Один замечательный рисунок, который лежит в первом помещении музей: платок македонский, цветной, а рядом - картина Марии Романовны - тот самый платок. И вот входящим в то время предлагали, который платок, а который рисунок. Все угадывали. Замечательно умела она копировать красками, Мария Романовна.

Умерла она в Эстонии и похоронена в Эстонии. Ко мне сюда перед смертью, в Канск приезжала, но не осталась у меня, хотя я хотел бы, чтобы она осталась. Потому что здесь я тоже под надзором был милиции, в таком положении, неопределенном: неизвестно, арестуют меня завтра или не арестуют.

Михаил Соколов: В 50-е годы титовские власти выдавливали из Югославии русских. Пришлось думать о своей судьбе и Георгию Малахову.

Георгий Малахов: Я мог уехать в другую страну, мог, это югославские законы мне позволяли. Но мне хотелось своими глазами видеть Россию. Пусть даже расстреляют, но увидеть, чтобы знать, что там.

Михаил Соколов: В 1958 году Георгий Малахов решил: будь что будет, надо ехать. Впереди были допросы...

Георгий Малахов: Меня допрашивали на границе, допрашивали в Красноярске, допрашивали меня два раза в Канске. Потом допрашивали на службе: приходили, директор давал кабинет, и меня в кабинете директора допрашивали.

Михаил Соколов: Вместо родного Шенкурска КГБ отправило члена "Крестьянской России" в ссылку в Сибирь. Так Георгий Малахов оказался в Канске.

Георгий Малахов: Вот я приезжают из-за границы - и меня ссылают в Канск, но не арестовывают и не садят. А я в своей анкете все прямо пишу, что можно писать, причем "Трудовая крестьянская партия" пишу с большой буквы. Чекисты не знали, что со мной делать. Напугать меня тоже нельзя, потому что я уже "пуганая ворона". Вот так я и сохранился.

Михаил Соколов: Здесь Георгий Малахов и прожил до 80-х годов, не имея даже паспорта, на каждый выезд из Канска получая разрешение КГБ. В эти годы вспоминалась ему встреча с чешским президентом Масариком.

Георгий Малахов: В России, да и когда бежал, за границей я был очень наивным человеком. И я верил, что возможно установить такой политический строй, чтобы люди чувствовали себя не только обеспеченными, но и счастливыми. Я, глупый мальчишка, 18-летний, решил, что умные люди, такие как Керенский, как Милюков, как Масарик, что они должны знать это. Тем более что, когда я приехал в Прагу, меня подтолкнули. Я ко многим обращался с этим вопросом, к видным политическим деятелям, и все почти меня направляли к Масарику: идите к Масарику, это умный человек, он вам все расскажет как следует, как сделать народ зажиточным и счастливым. Я решил пойти.

Утром рано Масарик в определенные дни, раз в неделю, летом принимал на своей Дворцовой площади всех, кто приходил. Я пришел в 6 часов утра, у двери там уже стояло человек 30 или 40, и я встал в очередь. К 8 часам двери дворца открылись, вынесли кресло, из дворца вышел Масарик в сопровождении других лиц и сел в кресло. Я подошел и спрашиваю Масарика: "Пан президент, скажите мне, как сделать людей богатыми и счастливыми? Никто не может мне сказать". Масарик посмотрел-посмотрел на меня, улыбнулся и говорит: "Не старайтесь сделать их счастливыми и богатыми - и они будут счастливы и богаты". После этого меня уже оттолкнул следующий, другого вопроса мне не дали задать.

• Поставленная задача 1: Оформите в виде таблицы Markdown со столбцами «№» и «Строка» всё, что есть в листинге ниже, начиная со строки с «1593x896 pixels. At» и заканчивая строкой с «Looking at the» включительно. Пустые строки пропустите, а картинки в ответ не включайте.
• Поставленная задача 2: Допишите следующую часть рассказа Георгия Малахова, начиная сразу после последнего приведённого предложения.

• Входные данные:
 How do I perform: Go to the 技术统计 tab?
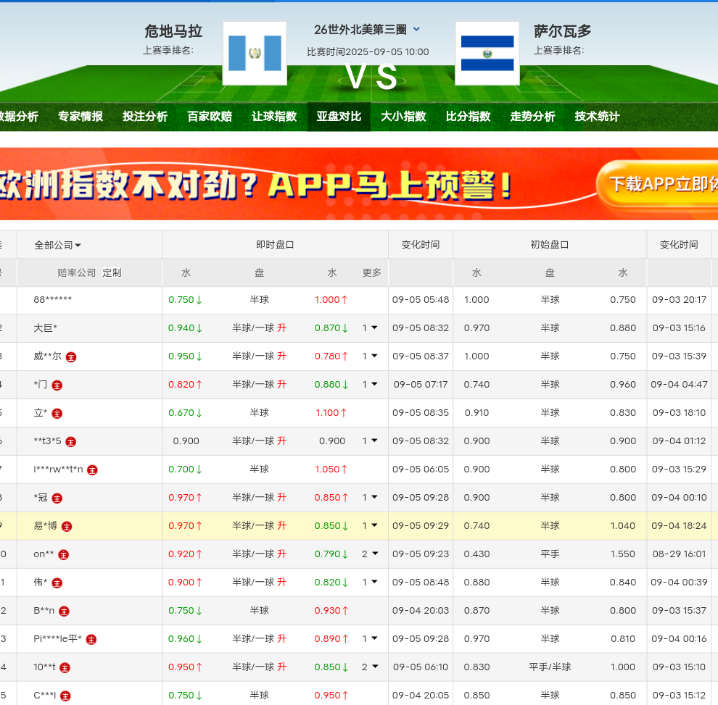pyautogui.click(x=597, y=117)
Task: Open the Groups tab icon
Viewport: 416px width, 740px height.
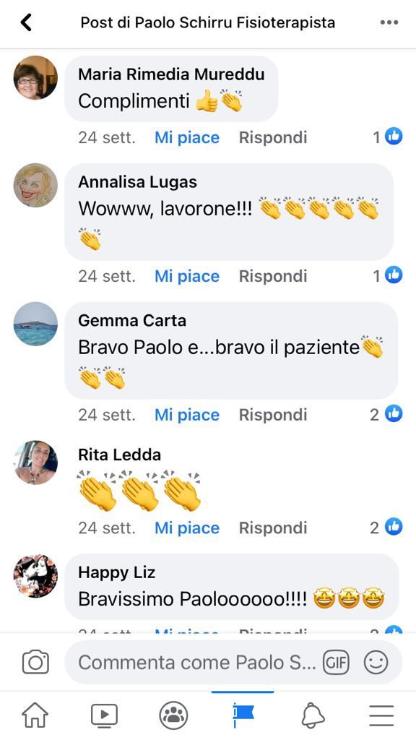Action: (x=173, y=715)
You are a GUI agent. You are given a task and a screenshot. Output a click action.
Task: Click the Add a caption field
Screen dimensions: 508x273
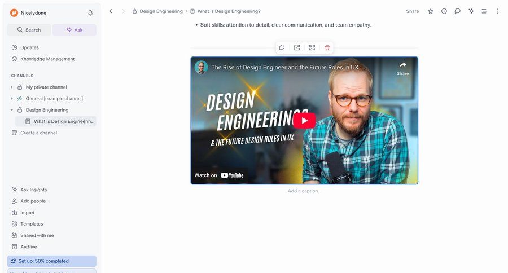[x=304, y=191]
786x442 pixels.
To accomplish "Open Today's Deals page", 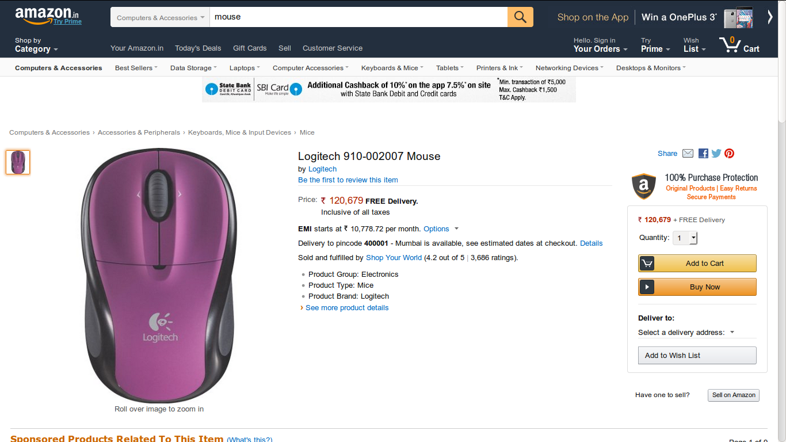I will (x=198, y=48).
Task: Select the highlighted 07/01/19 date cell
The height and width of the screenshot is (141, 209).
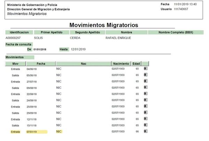Action: pyautogui.click(x=37, y=132)
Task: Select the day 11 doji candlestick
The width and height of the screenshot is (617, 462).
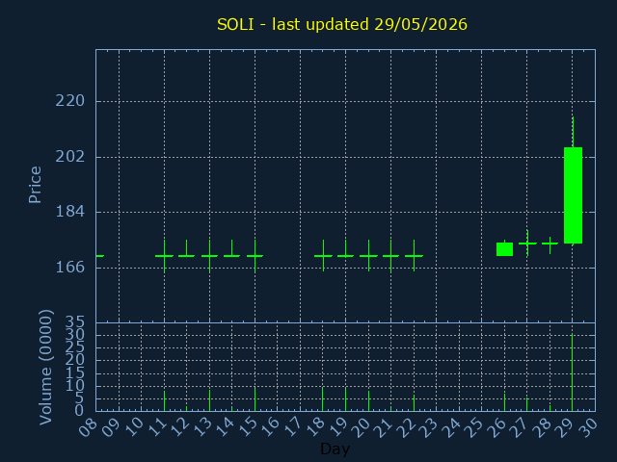Action: (x=164, y=256)
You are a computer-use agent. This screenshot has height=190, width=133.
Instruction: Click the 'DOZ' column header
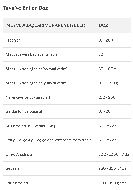pos(103,25)
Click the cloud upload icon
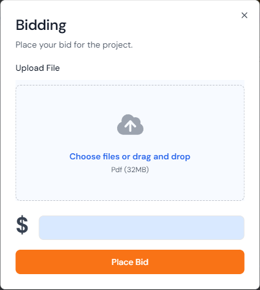This screenshot has width=260, height=290. click(x=130, y=125)
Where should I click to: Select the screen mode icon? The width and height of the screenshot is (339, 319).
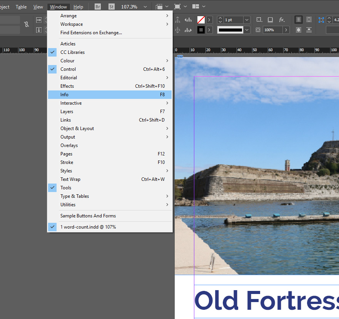tap(178, 6)
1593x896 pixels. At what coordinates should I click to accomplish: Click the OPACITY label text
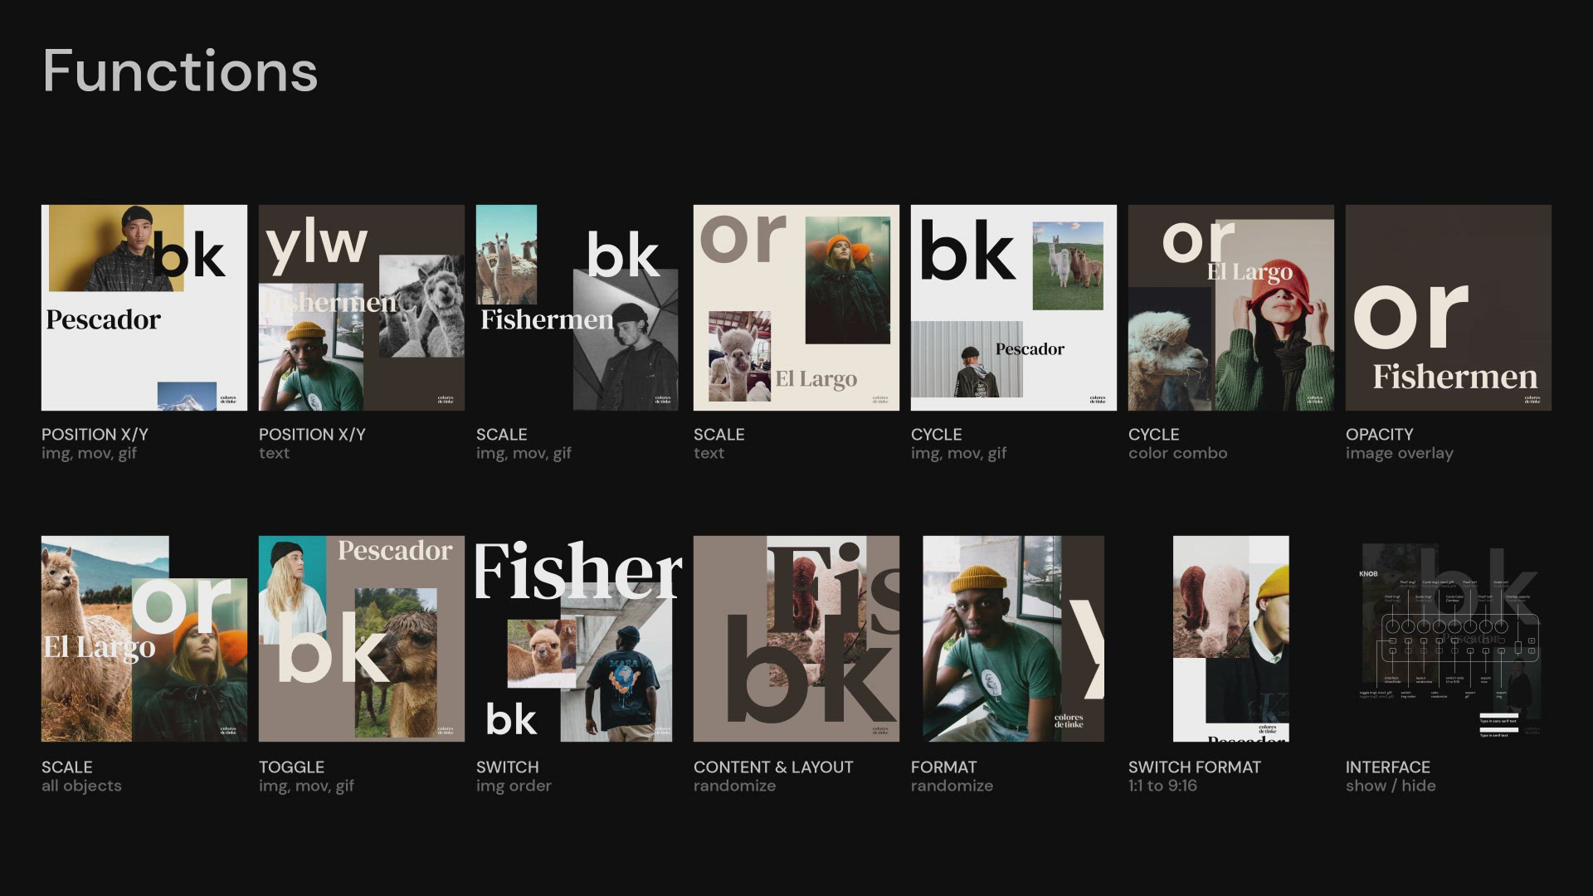pos(1379,435)
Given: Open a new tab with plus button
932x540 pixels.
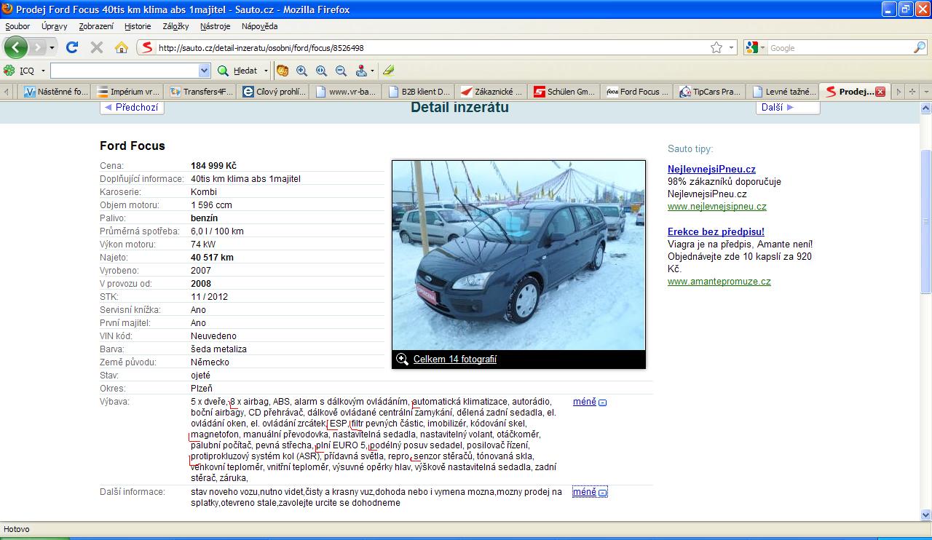Looking at the screenshot, I should point(912,92).
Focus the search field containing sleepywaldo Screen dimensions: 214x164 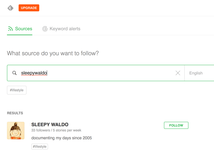(x=95, y=73)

• Результат 1:
| № | Строка |
|---|---|
| 1 | 1593x896 pixels. At what coordinates should I click to accomplish: Click the OPACITY label text |
| 2 | pos(1379,435) |
| 3 | Given: Open a new tab with plus button |
| 4 | 932x540 pixels. |
| 5 | Looking at the screenshot, I should point(912,92). |

• Результат 2:
Я подумал: умный человек такую глупость говорит. И только позже я понял весь смысл этих мудрых слов, что насильно нельзя сделать богатыми и счастливыми, что это может только народ сделать сам, если поставить его в определенные демократические условия. Но тогда я этого не понимал еще.

Михаил Соколов: В 30-е годы ставший единоличным вождем Сергей Маслов писал, что после победы над большевиками нужна будет не свободная демократия, в которую верили профессор Альфред Бем или старый эсер Андрей Аргунов, а диктатура. С ним Георгий Малахов и тогда спорил.

Георгий Малахов: Я не скрывал, я говорил откровенно, что я за демократию, я против всякой диктатуры. Диктатуры нам не надо, диктатура есть сейчас, и нам известно, к чему она привела. Так что я всегда был против диктатуры и всегда был за демократию - и в этом мы расходились с Масловым. Он считал, что временная диктатура должна быть.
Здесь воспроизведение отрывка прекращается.